July 19, 2019

Ruby doesn’t scale

I’ve heard too many times that Ruby on Rails (also called RoR) doesn’t scale. Guess what? Java doesn’t scale, .NET doesn’t scale, PHP doesn’t scale, and Node.js doesn’t scale. No programming language scales if you build terrible software with it.

In this article, I focus on Ruby, but the information is valid for almost any programming language. If you typically benchmark Ruby against other languages like Python or C++, it’s probably slower in most contexts.

The real question is not how long it takes or how many resources it consumes to run some algorithms like regex redux, binary tree searches, or reading DNA sequences.

Scalability questions

  • What does your software really do?
  • How soon you want to go to the market?
  • How can you break down your platform into smaller more cohesive pieces?
  • Do you have performance requirements? If yes, what’s their ultimate goal? A better UX?
  • How do you track your success?
  • Are you building a proof of concept? A mission-critical application?
  • Is scalability important right from day 0?
  • If you succeed, how will your platform evolve? Is user growth an objective?

Every project is different

The answers to these questions might seem obvious, but they’re not.
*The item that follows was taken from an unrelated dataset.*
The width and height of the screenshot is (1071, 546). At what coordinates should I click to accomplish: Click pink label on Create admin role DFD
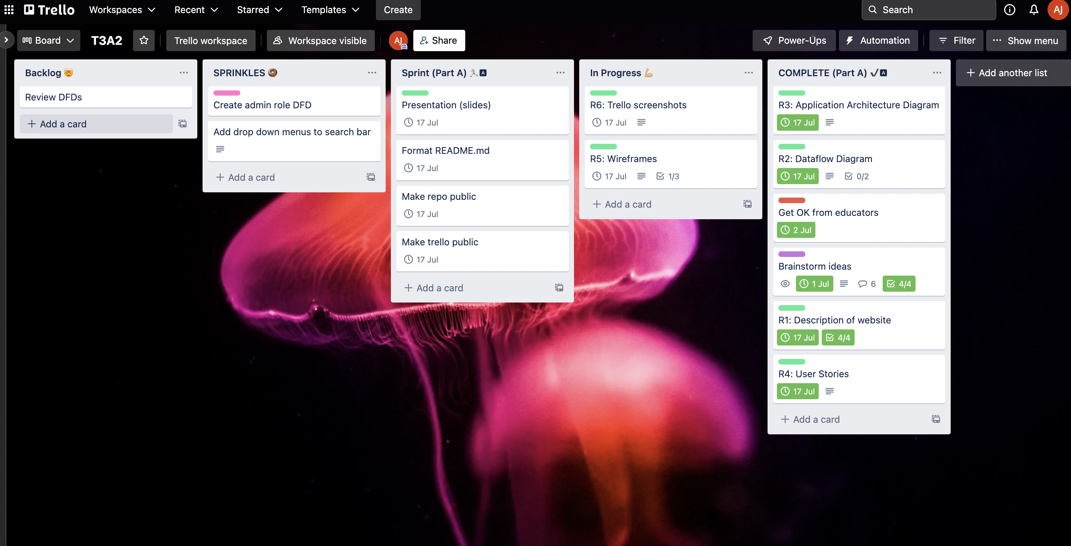[227, 93]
Each of the following project scenarios presents entirely different answers to the scalability questions:

  • Create a disposable MVP that needs to go to the market in eight weeks to test a business hypothesis.
  • Build an app to support the processes and logic of a well-established business with over 100 million in revenue.
  • Create a scalable, high-quality MVP that will be released by a VC-funded startup with a high marketing budget.
  • Re-engineer and release a version 2 of an existing platform that’s having scalability problems due to high growth of its user base.

To know where you stand, you need to ask the scalability questions in all of these scenarios. In each case, you’ll get radically different answers.

Working with Ruby

I’ve worked on hundreds of applications in my career. Probably most of the startup work I’ve done has Ruby on Rails components. And do you know what? It’s a fantastic framework for going fast to market with high-quality maintainable code, thanks to the company’s strong conventions and standards. Ruby has great tools to change, adapt, and pivot your idea. It’s fantastic for most startups who are willing to test their minimum viable product (MVP). In the last few years, we’ve taken the approach of building APIs and lightweight clients, mostly by using ReactJS.
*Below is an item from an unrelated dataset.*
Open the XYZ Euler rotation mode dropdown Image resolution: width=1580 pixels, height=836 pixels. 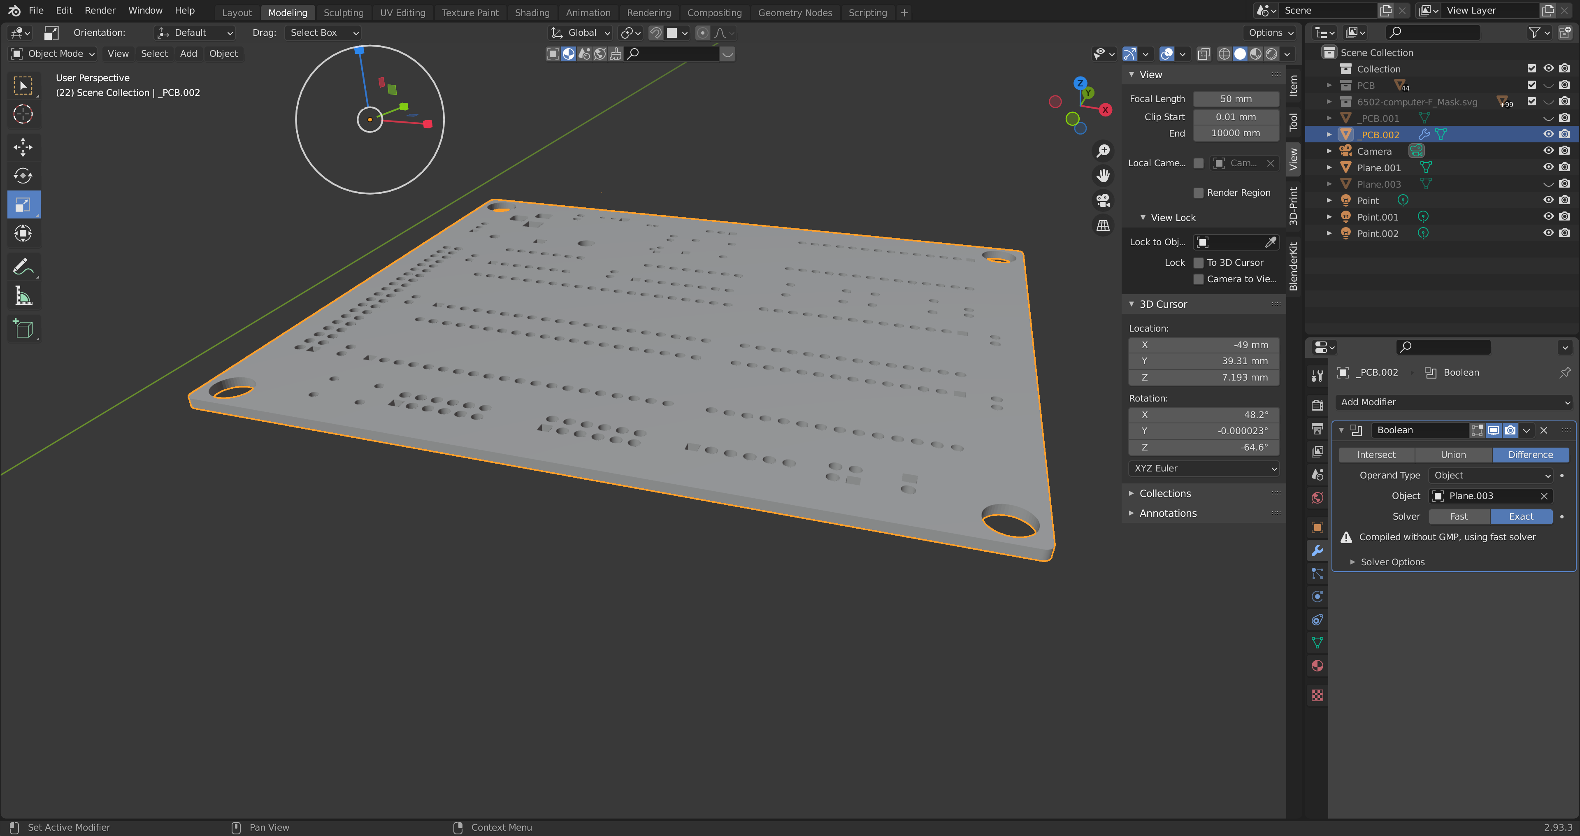(x=1204, y=469)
Increase your chance of winning

Let’s be honest. Most startups fail. But if you go to market fast, you can learn and iterate more quickly. Hopefully, you find a product-market fit before you run out of money. Our job is to make sure a startup doesn’t fail because of poor technical execution. We can say that we successfully built a lot of failed startups. But we also built some wildly successful ones.

Platform scaling

In the best case, a platform might become a sustainable business or move in the direction of an exit because of user growth. At this point, we probably need to scale the platform, which is the best problem to have.
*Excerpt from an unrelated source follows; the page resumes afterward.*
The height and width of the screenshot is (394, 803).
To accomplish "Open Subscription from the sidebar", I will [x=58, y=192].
We usually face one of the following two possible scenarios.

Scale overnight

As engineers, we have lots of tools to scale a platform fast:

  • First and foremost, get more hardware. Hardware is cheap; software is expensive. We can scale the database, spin up more servers, and add load balancers.
  • Grab low-hanging fruit like paging slow queries, database indexes, and cache.
  • Identify pain points and bottlenecks and give specific solutions to each problem.

Long-term scaling

The answers to the overnight scaling questions can and should be applied to long-term scaling. But there are some more things to consider:

  • Identify components that need more advanced and faster scalability, like a high-usage chatroom. You can take a microservices approach and create a highly scalable component with the best technology for a specific need. Examples are Go language, Node.js, or NoSQL databases like Redis. This approach can go a long way.
  • Don’t be afraid of database redundancy, pre-serialized data, and asynchronous processing.
  • If some part of an app won’t scale as it needs to, plan a new build of that part by using appropriate technology for the problem.
  • Run architecture reviews. Refactor.
  • Think about how your application will use cache systems. This usage might have an impact on how you structure web services and data flows. And consider cache at different levels. Examples are frontend or mobile, serialized responses, complex algorithms, and database.
  • Take metrics, compare versions, and iterate.
  • Automate DevOps, containerize, scale horizontally and vertically.

Don’t blame the language

I’ve seen small apps run super slow, even though they were built on supposedly fast languages like Python. And I’ve seen multimillion-user apps run entirely on the top of a Ruby on Rails API.

I’ve heard first-time founders ask my engineering team to design systems to support one million users concurrently. Why? Do they have huge egos? Or did they tell their unexperienced VCs that the platform will be an overnight success, and millions of users will come out of nowhere? I don’t know the answer to those questions. But a requirement based on unrealistic expectations is a huge red flag. Over-engineering is extremely dangerous for a company, and it’s one of the most common reasons that startups fail.

Know where you stand

Again, if you know where you stand, you’re more likely to be successful. Your programming language of choice won’t make or break your startup takeoff. Your architecture, processes, engineering, and business model will.